The attempt to introduce this coercive technololgy will bring the UK government down as the poll tax got rid of Margaret Thatcher.

Kind regards

Stoic

llondel

BelArgUSA:
As has been stated here many times, the real issue is the big database sitting behind the cards. Every time you use the card where your ID is positively verified, it will be recorded on the database. This provides an amazing audit trail of everyone who has a card and uses it. Most of us don't trust the government to use that data responsibly or keep it safe (not a good track record on either). If I want photo ID then I have a passport, or I could apply for one of those new-fangled photo driving licences (mine's still a paper one). If nothing else, people object to the obscene cost of it all, given that we have adequate means of ID already.

That's your problem. If I'm doing something worthy of your attention then a trip down the local nick ought to sort things out, if not, hopefully you'll go bother someone else. We've been promised (hah!) that it will not be compulsory to carry the ID card even when they're issued, so their existence won't help the police one little bit in this scenario.

llondel

Jofm5:
The point is that you'd have a completely self-consistent card for the person carrying it, but with a different name. If you think that the encryption/checksum can't be broken or compromised then I think history will prove you wrong (if the cards ever get adopted).

Jofm5

LLondel

Consider the following examples

SHA256 gives the following for the word test

9f86d081884c7d659a2feaa0c55ad015a3bf4f1b2b0b822cd15d6c15b0f0 0a08

and gives the following for the word Test

532eaabd9574880dbf76b9b8cc00832c20a6ec113d682299550d7a6e0f34 5e25

Just simply changing one character from lower to upper case vastly changes the result of the signature produced.
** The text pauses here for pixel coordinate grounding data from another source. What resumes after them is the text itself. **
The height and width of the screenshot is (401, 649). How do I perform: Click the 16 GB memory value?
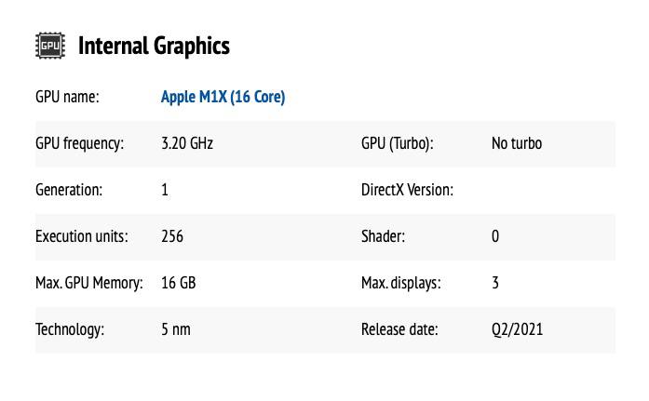tap(179, 283)
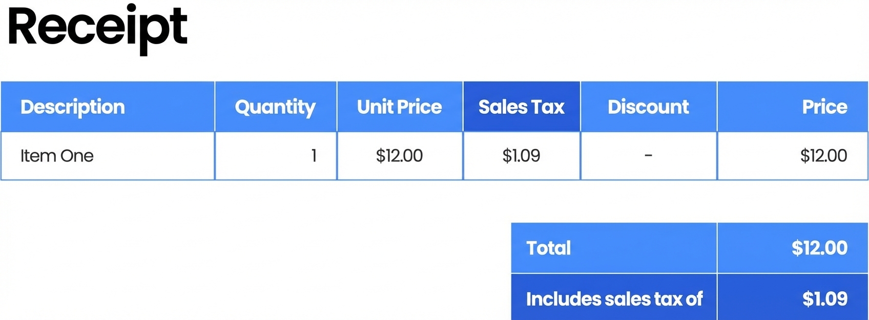Select the $12.00 unit price cell
869x320 pixels.
click(x=399, y=156)
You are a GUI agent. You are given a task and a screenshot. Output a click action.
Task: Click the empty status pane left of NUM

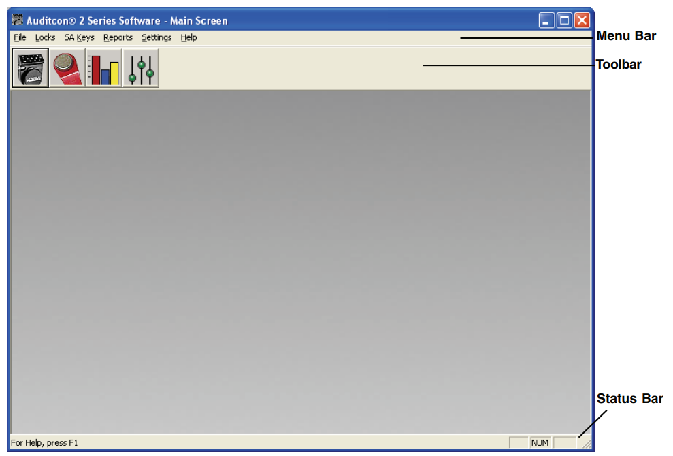[x=518, y=443]
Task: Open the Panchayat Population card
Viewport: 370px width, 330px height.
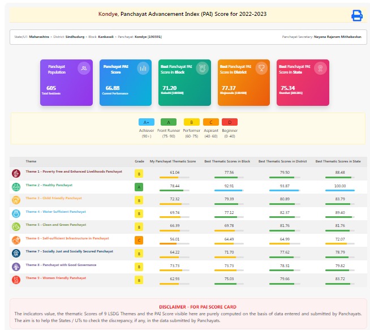Action: click(x=66, y=83)
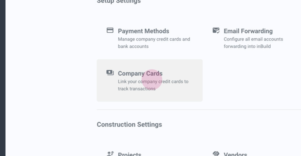
Task: Open the Payment Methods settings title
Action: (143, 31)
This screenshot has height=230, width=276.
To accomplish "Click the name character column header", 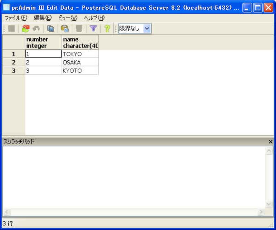I will tap(80, 42).
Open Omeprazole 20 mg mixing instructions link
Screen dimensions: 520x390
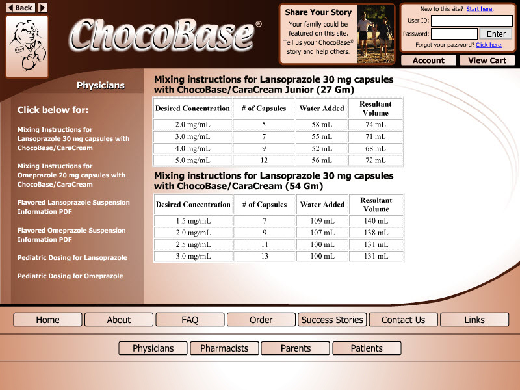click(72, 175)
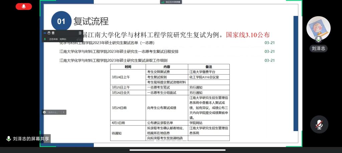Screen dimensions: 342x153
Task: Click the green network signal bars icon
Action: point(163,2)
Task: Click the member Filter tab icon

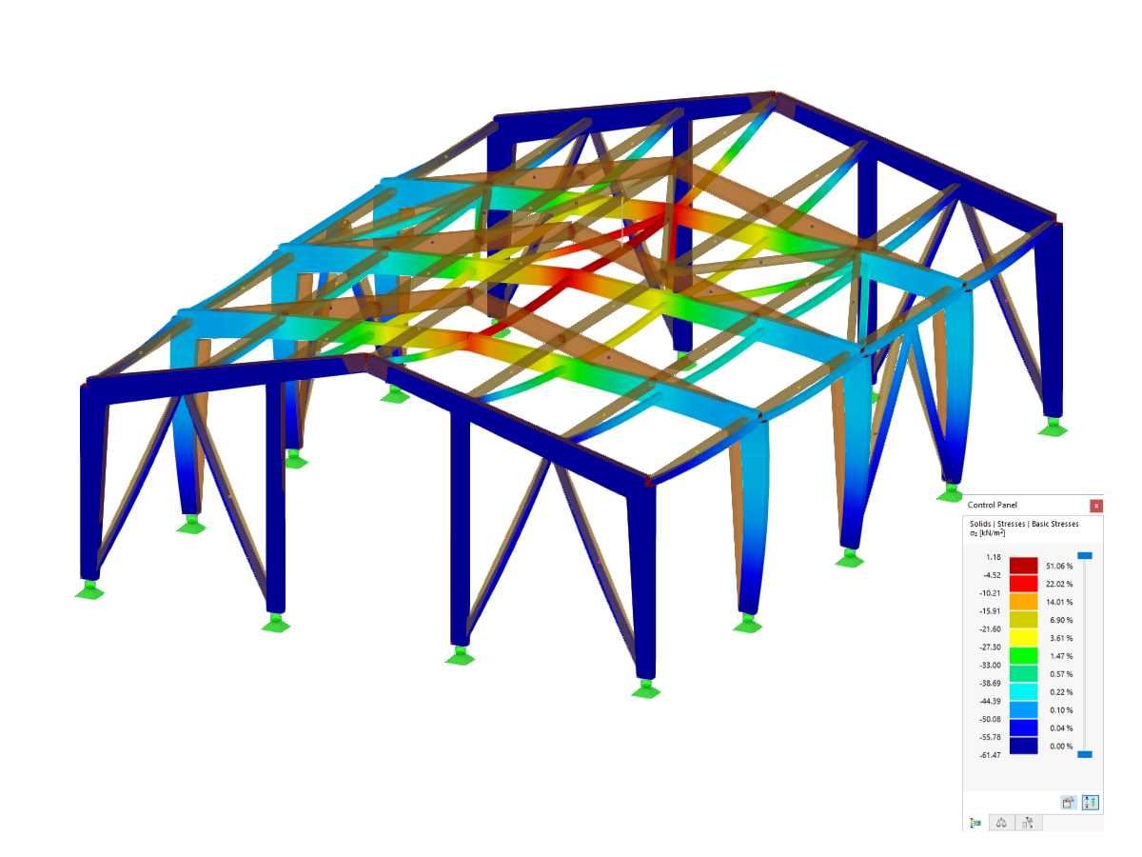Action: pos(1028,823)
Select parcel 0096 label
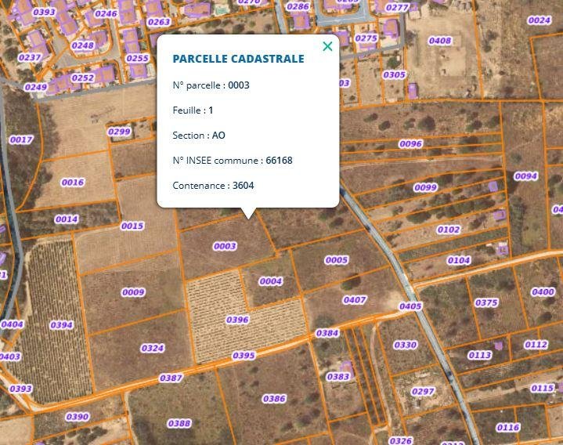The image size is (563, 445). (x=410, y=144)
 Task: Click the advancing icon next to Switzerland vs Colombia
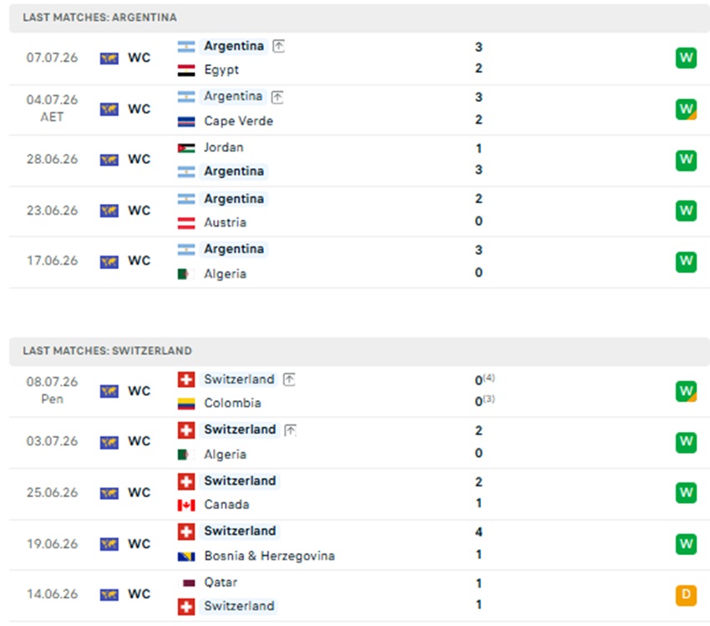pyautogui.click(x=289, y=379)
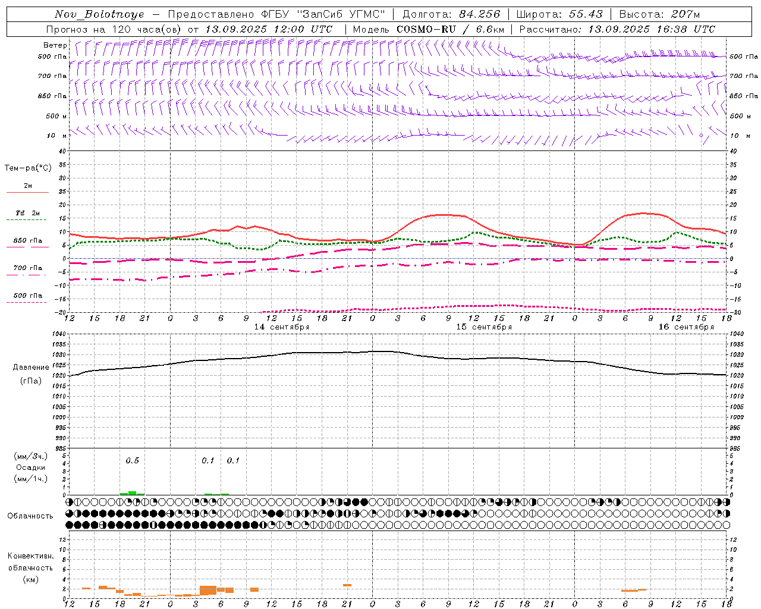Click the 14 сентября date label
Screen dimensions: 761x609
pos(282,327)
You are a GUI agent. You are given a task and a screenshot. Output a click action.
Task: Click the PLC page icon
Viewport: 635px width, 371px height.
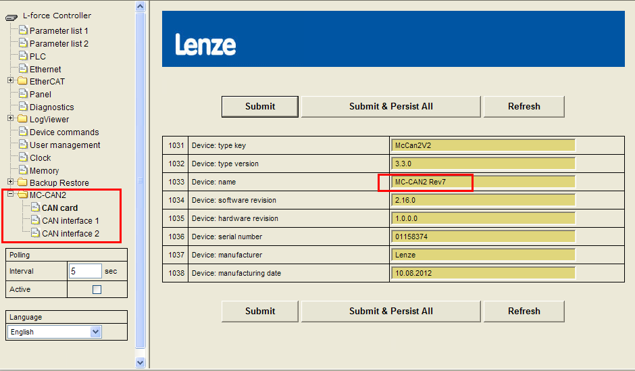(x=23, y=56)
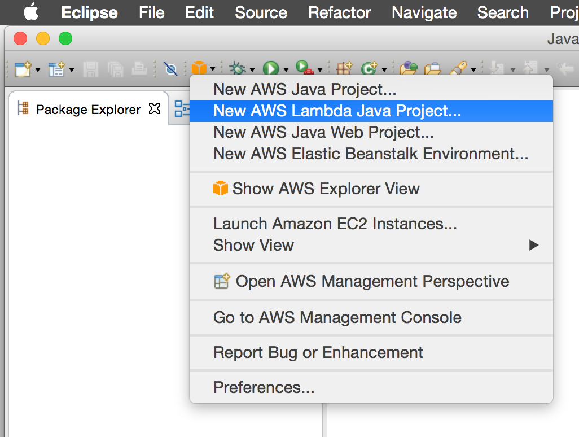
Task: Click the New wizard toolbar icon
Action: 21,69
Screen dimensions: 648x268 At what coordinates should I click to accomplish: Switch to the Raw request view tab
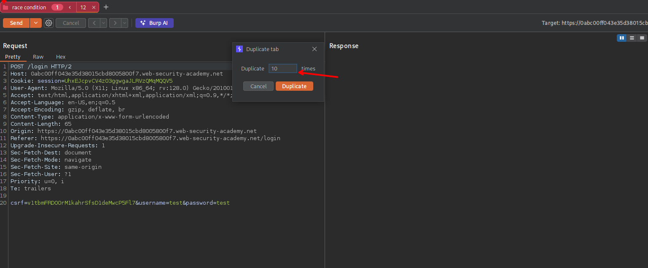(x=38, y=57)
Within computer forensics creating a signature such as the above is an unobtrusive way of protecting a digital crime scene, when the evidence is presented the signature is checked to prove that no alterations have been made to the evidence - this is acceptable in most if not all western court rooms.

With sha256 there are 256^65 combinations that can be produced, whilst not limitless the chance of a signature conflict is so remote to be considered negligable.

To negate this possibility of a signature clash it is common to perform the signature again using a different algorithm such as MD5. This will result in two different signatures for a single item of data with more permutations than my maths can cope with. The chances of finding a signature clash on both algorithms that can be a result of trying to create anything meaningful are so infintesimal that it is not worth worrying about.

Encryption and Signatures are different - with a signature/checksum you can validate whether the data is has been tampered with. You cannot reverse engineer a checksum to produce the original data like you can with encryption.